Posture is the position in which you hold your body while standing, sitting or lying down. Good posture involves training your body to stand, walk, sit and lie so as to place the least strain on muscles and ligaments while you are moving or performing weight-bearing activities.
Good posture means that your ear, shoulder, hip, knee and ankle are in alignment from the side. In a standing position, good posture involves:
- Chin parallel to the floor.
- Shoulders back and even.
- Spine in a neutral position, with no excessive arching of your back.
- Arms hanging loosely at your sides.
- Core muscles gently engaged.
- Knees even and pointing forward.
- Body weight evenly distributed over both of your feet.
In a seated position, your chin should be parallel to the floor, with your shoulders, hips and knees even, and your knees and feet pointing forward.
Benefits of Good Posture
Good posture helps you in the following ways:
- Keeps bones and joints in the correct position (alignment) so that muscles are being used properly.
- Helps cut down on the wear and tear of joint surfaces (such as the knee) to help prevent the onset of arthritis.
- Decreases the strain on the ligaments in the spine.
- Prevents the spine from becoming fixed in abnormal positions.
- Reduce fatigue because muscles are being used more efficiently, which allows the body to use less energy.
- Prevents backache and muscular pain
Effects of Poor Posture
Unfortunately, good posture can be a challenge to maintain. Humans weren’t designed to sit in chairs or hold prolonged postures. We are designed to move! There are a number of factors responsible for poor posture; the most common factors that lead to poor posture include a sedentary lifestyle, obesity, stress, weak or tightened muscles, and pregnancy.
Poor posture can affect your body from head to toe; common conditions that can arise due to poor posture include:
- Jaw pain
- Neck and back pain
- Hip, knee and foot pain
- Shoulder pain
- Fatigue and breathing issues
Exercising to Improve Posture
You can improve your posture by performing certain core strength and flexibility exercises, particularly for your chest and hip muscles. It’s important to be conscious of your posture while you exercise, which may mean checking your position in the mirror or having a qualified physiotherapist monitor your exercise program. The good news is that once you start increasing your core strength and overall flexibility, you’ll start to notice improvements in your posture in a few short weeks.
Everyday Tips to Improve Posture
In addition to increasing your core strength and flexibility through exercise, there are numerous things you can do every day to improve your posture, including:
- Being mindful of your posture during the day, especially when sitting at your desk. Try things like using external reminders to check your posture such as whenever a phone rings, or an email notification comes up.
- Having an ergonomically friendly workstation. A sit to stand desk can make posture changes easier and change the prolonged loads your body experiences when you have only one predominant position like sitting.

**What the task asks:** Retype the part of the posture text starting with "- Core muscles" and going on through "being used properly.". Work only from the posture text.

[Pixel coordinate grounding records]
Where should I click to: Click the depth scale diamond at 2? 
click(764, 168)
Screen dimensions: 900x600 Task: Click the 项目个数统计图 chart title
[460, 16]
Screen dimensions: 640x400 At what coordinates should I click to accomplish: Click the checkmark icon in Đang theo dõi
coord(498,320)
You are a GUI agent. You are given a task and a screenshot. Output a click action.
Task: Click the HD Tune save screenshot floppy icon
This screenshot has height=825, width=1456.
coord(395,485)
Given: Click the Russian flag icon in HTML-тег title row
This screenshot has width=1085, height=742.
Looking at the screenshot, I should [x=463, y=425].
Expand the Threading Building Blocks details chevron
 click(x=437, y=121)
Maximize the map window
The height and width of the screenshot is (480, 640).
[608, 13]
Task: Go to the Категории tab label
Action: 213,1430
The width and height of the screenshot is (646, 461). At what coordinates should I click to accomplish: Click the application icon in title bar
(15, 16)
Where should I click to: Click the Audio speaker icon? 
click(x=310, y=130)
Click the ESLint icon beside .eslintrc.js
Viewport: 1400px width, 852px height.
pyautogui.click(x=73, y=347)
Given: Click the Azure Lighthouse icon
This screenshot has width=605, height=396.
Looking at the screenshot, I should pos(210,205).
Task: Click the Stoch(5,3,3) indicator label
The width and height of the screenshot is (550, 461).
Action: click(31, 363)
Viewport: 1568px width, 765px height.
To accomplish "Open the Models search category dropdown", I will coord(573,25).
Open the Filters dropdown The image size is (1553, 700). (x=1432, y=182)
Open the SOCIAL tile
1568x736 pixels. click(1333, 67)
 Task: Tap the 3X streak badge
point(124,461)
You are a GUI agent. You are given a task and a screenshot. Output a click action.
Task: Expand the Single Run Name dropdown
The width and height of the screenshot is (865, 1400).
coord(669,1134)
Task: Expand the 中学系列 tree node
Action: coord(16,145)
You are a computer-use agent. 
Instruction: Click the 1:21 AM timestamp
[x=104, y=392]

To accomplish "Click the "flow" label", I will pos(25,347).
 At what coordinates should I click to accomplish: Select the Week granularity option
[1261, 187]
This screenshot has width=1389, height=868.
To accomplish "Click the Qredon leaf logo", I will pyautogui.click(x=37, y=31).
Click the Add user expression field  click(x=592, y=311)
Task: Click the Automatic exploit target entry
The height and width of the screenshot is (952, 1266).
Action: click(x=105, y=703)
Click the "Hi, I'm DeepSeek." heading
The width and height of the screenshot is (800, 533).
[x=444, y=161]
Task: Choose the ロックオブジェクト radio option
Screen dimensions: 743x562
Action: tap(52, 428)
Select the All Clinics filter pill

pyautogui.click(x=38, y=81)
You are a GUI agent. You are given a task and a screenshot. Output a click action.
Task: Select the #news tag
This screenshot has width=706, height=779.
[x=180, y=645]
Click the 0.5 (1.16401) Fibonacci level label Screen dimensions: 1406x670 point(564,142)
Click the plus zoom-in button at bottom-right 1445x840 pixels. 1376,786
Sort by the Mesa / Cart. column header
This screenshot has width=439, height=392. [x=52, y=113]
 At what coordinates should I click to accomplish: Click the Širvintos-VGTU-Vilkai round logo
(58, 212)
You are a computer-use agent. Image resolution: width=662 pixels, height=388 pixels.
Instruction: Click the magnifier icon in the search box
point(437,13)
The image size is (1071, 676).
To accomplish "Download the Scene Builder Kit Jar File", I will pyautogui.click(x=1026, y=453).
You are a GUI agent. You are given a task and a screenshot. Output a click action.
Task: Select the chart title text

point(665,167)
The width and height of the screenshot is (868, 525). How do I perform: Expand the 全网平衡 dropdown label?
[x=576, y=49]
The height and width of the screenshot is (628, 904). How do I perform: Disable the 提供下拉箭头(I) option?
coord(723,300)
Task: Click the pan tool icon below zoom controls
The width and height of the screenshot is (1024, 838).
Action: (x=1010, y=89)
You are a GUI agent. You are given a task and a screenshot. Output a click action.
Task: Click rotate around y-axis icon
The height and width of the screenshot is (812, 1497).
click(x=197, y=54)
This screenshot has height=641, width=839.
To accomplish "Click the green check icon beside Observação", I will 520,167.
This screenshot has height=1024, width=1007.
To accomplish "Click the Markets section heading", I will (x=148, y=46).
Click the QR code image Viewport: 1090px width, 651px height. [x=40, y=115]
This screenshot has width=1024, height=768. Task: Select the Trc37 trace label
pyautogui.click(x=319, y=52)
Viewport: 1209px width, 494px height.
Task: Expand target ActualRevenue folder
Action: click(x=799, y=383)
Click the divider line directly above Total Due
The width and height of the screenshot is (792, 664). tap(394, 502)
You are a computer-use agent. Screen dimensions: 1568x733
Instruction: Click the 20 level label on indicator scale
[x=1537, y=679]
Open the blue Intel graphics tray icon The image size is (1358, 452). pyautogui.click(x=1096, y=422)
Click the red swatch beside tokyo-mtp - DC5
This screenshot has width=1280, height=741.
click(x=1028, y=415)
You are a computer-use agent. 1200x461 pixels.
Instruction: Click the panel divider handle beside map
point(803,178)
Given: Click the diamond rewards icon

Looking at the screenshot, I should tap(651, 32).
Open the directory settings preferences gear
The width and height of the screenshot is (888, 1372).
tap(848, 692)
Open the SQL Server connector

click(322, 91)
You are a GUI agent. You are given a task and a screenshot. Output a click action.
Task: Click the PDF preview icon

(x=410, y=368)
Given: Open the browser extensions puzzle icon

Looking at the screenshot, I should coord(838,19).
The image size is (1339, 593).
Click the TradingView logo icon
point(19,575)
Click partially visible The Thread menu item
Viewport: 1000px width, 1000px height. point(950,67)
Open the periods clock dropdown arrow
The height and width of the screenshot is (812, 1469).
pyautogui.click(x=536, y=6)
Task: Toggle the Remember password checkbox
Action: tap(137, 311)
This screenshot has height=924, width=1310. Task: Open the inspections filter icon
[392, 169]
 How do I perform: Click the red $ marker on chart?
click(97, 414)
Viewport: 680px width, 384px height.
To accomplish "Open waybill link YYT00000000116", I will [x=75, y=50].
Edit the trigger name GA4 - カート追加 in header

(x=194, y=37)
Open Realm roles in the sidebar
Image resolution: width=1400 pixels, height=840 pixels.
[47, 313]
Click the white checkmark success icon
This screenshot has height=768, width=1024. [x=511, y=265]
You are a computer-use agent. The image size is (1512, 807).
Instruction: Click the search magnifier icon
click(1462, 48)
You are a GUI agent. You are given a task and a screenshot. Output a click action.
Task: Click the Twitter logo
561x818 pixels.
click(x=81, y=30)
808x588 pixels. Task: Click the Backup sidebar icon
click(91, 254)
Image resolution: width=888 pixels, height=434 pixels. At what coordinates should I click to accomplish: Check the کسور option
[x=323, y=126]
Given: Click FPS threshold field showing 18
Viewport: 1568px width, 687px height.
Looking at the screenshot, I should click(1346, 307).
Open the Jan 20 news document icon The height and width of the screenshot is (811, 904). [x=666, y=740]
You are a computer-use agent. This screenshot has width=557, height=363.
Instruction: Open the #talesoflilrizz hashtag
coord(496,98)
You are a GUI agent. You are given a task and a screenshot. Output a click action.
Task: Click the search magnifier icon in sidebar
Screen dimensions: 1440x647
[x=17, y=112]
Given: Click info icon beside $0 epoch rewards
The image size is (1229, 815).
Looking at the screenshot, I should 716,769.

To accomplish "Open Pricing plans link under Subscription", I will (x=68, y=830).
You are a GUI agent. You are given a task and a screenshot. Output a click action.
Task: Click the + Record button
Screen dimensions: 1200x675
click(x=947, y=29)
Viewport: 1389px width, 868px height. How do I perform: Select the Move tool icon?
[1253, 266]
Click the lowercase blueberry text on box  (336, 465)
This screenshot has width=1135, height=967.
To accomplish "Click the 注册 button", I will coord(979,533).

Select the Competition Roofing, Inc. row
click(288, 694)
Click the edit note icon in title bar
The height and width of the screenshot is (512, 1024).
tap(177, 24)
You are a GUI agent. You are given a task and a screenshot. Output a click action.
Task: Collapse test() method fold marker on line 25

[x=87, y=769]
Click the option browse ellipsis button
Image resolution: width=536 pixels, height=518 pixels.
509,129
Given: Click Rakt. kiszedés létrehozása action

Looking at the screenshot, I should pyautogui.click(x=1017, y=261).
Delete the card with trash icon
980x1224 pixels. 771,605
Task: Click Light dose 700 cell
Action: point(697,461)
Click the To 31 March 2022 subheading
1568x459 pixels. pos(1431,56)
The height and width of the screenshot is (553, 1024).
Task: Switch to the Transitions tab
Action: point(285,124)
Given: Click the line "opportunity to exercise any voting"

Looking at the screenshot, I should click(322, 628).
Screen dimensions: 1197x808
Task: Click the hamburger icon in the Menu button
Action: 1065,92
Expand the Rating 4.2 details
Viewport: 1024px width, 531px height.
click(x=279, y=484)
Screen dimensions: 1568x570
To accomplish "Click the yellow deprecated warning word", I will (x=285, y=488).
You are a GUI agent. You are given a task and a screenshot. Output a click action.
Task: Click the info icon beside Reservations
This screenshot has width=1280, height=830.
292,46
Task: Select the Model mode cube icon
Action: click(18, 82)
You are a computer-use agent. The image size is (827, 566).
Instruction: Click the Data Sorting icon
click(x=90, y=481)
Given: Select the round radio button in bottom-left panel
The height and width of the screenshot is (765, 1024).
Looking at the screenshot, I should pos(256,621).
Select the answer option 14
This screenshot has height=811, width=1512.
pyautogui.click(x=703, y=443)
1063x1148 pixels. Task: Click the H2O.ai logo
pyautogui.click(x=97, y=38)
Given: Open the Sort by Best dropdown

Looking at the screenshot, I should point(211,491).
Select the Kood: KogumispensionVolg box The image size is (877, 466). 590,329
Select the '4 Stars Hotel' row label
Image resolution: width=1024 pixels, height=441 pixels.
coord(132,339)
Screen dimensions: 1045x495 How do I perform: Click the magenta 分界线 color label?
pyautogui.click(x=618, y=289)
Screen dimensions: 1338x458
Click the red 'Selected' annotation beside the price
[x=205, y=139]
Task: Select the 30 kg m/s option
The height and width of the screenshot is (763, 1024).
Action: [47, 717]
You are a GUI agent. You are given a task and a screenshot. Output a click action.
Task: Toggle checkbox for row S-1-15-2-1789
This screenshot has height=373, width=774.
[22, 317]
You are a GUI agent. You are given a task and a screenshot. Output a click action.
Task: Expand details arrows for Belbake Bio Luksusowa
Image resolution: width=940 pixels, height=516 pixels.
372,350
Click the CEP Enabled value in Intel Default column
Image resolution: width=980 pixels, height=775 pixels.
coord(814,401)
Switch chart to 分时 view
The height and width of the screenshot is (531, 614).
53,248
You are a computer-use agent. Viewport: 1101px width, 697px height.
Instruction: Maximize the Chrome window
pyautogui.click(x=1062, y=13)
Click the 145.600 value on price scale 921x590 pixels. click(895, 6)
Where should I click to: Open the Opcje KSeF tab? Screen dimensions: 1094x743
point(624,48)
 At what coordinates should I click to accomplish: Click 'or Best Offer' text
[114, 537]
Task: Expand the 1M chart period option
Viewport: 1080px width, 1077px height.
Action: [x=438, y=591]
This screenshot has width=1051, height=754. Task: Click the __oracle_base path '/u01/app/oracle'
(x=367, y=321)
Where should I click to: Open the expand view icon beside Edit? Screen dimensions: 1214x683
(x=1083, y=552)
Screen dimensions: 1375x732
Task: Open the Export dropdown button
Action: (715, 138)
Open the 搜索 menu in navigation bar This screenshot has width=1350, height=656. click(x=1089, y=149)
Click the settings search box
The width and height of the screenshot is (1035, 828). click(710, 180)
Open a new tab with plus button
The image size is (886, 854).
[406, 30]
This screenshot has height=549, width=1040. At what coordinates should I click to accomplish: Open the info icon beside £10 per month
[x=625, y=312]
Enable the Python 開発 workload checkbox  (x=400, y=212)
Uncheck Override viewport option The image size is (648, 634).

**Task answer:**
- Core muscles gently engaged.
- Knees even and pointing forward.
- Body weight evenly distributed over both of your feet.
In a seated position, your chin should be parallel to the floor, with your shoulders, hips and knees even, and your knees and feet pointing forward.
Benefits of Good Posture
Good posture helps you in the following ways:
- Keeps bones and joints in the correct position (alignment) so that muscles are being used properly.